-- Data for this exercise follows --

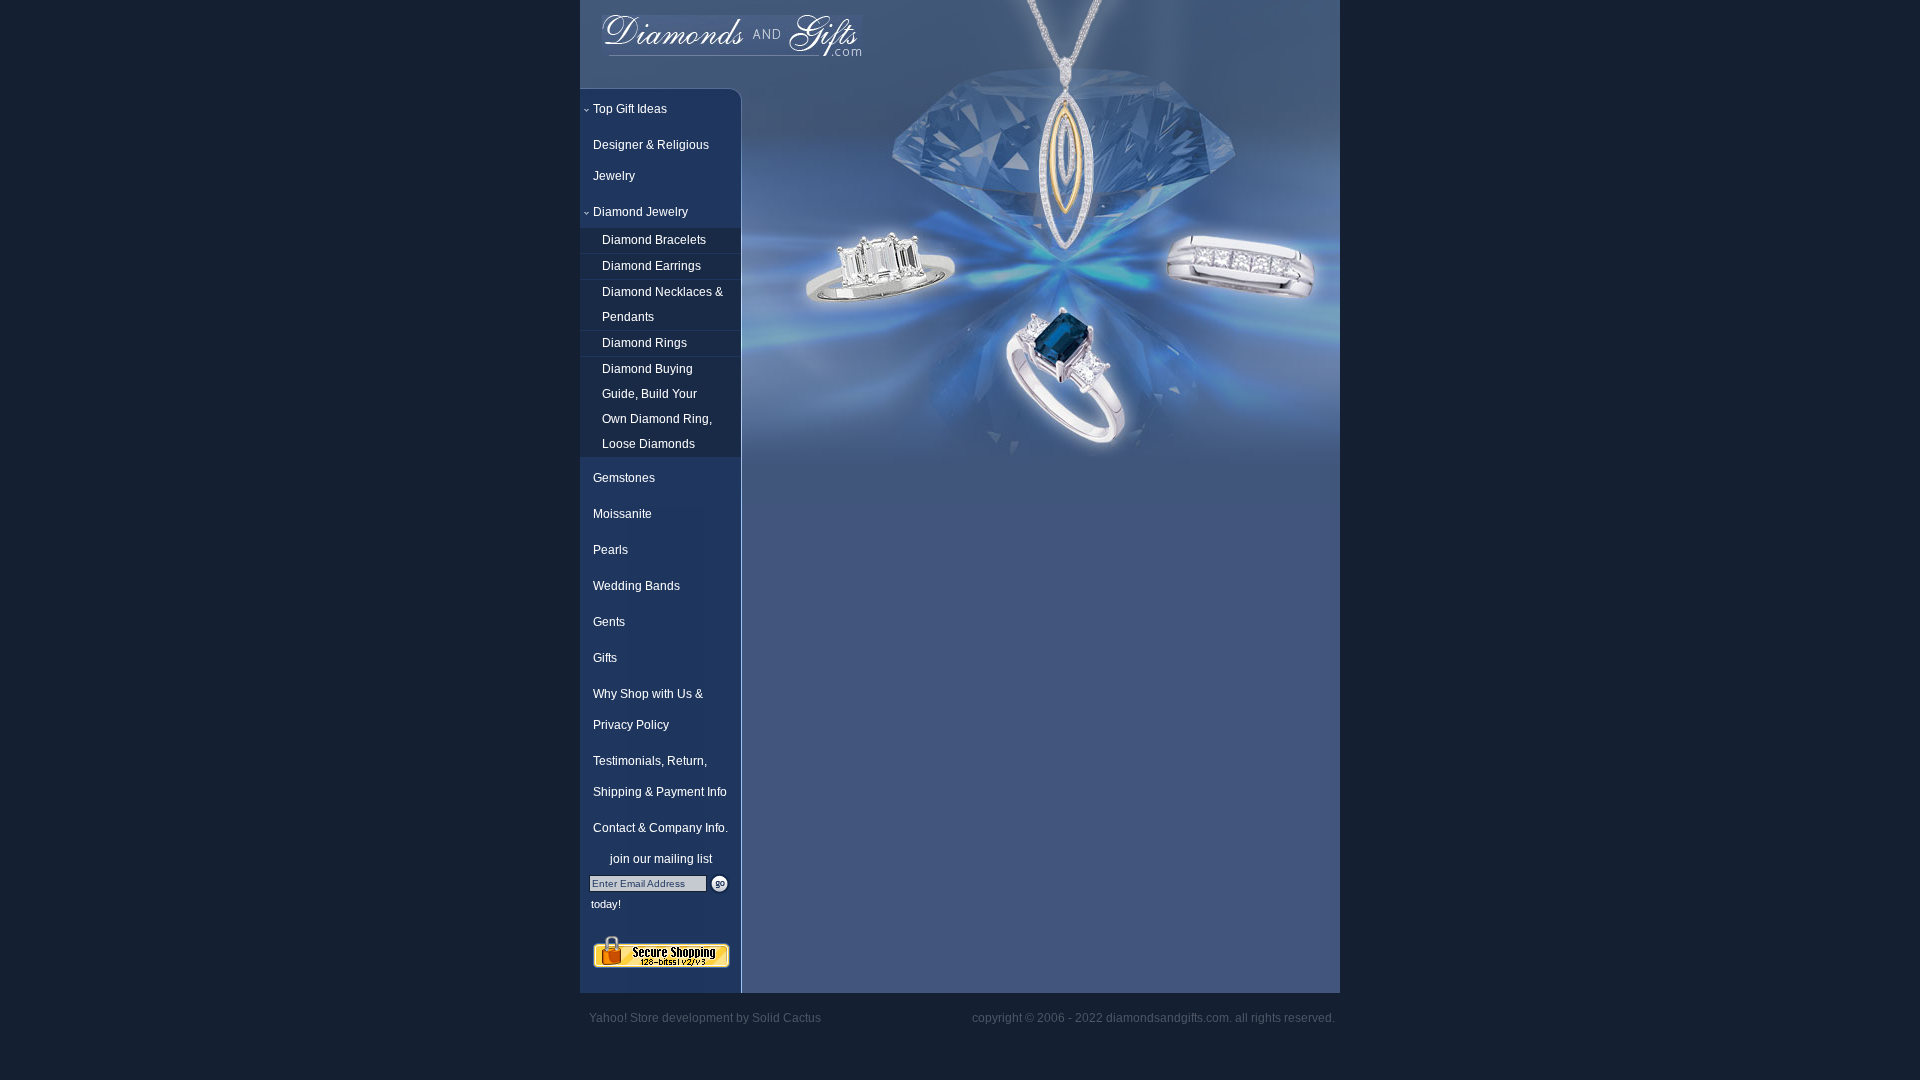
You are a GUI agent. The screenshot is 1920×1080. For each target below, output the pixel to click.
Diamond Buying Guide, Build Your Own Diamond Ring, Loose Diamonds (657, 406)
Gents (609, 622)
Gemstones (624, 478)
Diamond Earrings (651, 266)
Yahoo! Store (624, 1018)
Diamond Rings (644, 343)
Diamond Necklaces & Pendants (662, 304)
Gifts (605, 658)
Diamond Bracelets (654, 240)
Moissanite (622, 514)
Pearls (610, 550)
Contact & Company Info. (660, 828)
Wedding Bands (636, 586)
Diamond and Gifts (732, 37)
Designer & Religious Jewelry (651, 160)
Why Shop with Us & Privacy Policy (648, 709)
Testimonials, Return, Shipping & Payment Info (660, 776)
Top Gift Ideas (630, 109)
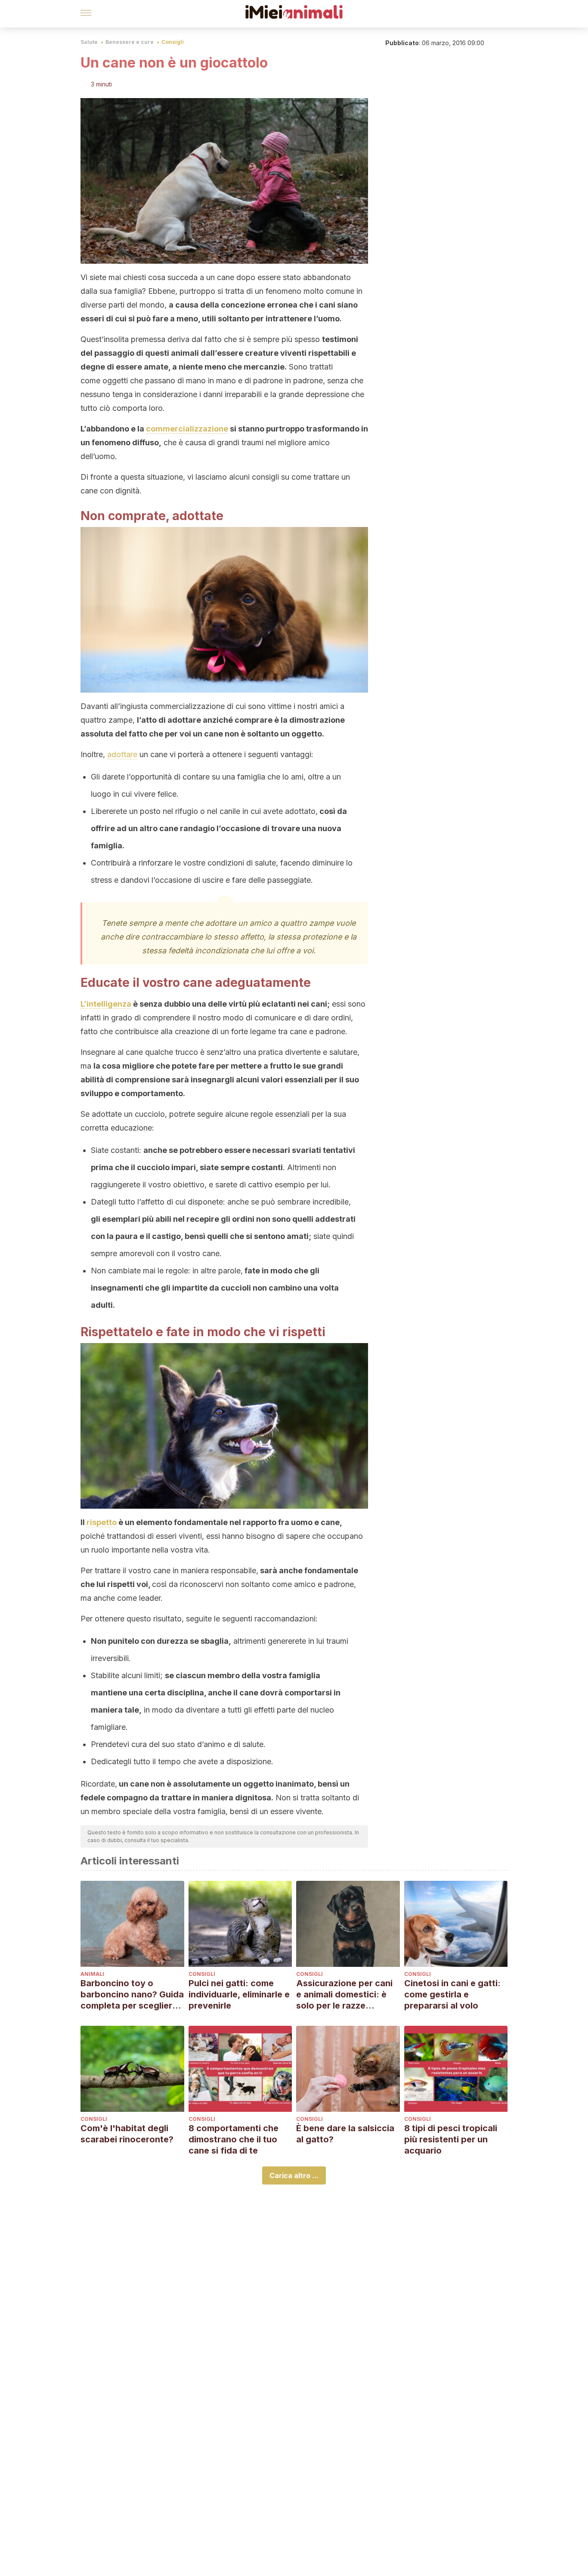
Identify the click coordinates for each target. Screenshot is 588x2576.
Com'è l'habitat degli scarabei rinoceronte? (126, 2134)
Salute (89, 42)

-- Data for this exercise concluded --
-- Data for this exercise follows --

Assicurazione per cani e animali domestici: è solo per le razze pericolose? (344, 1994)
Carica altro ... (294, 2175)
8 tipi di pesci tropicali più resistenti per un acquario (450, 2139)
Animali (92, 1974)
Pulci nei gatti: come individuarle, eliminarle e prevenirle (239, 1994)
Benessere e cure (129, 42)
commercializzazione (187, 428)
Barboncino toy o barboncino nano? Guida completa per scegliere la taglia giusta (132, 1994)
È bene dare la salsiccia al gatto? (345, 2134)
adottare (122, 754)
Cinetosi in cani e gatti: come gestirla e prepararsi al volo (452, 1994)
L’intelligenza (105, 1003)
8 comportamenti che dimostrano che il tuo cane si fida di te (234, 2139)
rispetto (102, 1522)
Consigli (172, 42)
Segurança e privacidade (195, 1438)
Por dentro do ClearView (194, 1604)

-- Data for this exercise concluded --

Goal of the exercise:
Could you restate word for word the lines above from the one containing "Animali (92, 1974)" through the one containing "Por dentro do ClearView (194, 1604)", both included, and nothing else?

Result of the task:
Animali (92, 1974)
Pulci nei gatti: come individuarle, eliminarle e prevenirle (239, 1994)
Benessere e cure (129, 42)
commercializzazione (187, 428)
Barboncino toy o barboncino nano? Guida completa per scegliere la taglia giusta (132, 1994)
È bene dare la salsiccia al gatto? (345, 2134)
adottare (122, 754)
Cinetosi in cani e gatti: come gestirla e prepararsi al volo (452, 1994)
L’intelligenza (105, 1003)
8 comportamenti che dimostrano che il tuo cane si fida di te (234, 2139)
rispetto (102, 1522)
Consigli (172, 42)
Segurança e privacidade (195, 1438)
Por dentro do ClearView (194, 1604)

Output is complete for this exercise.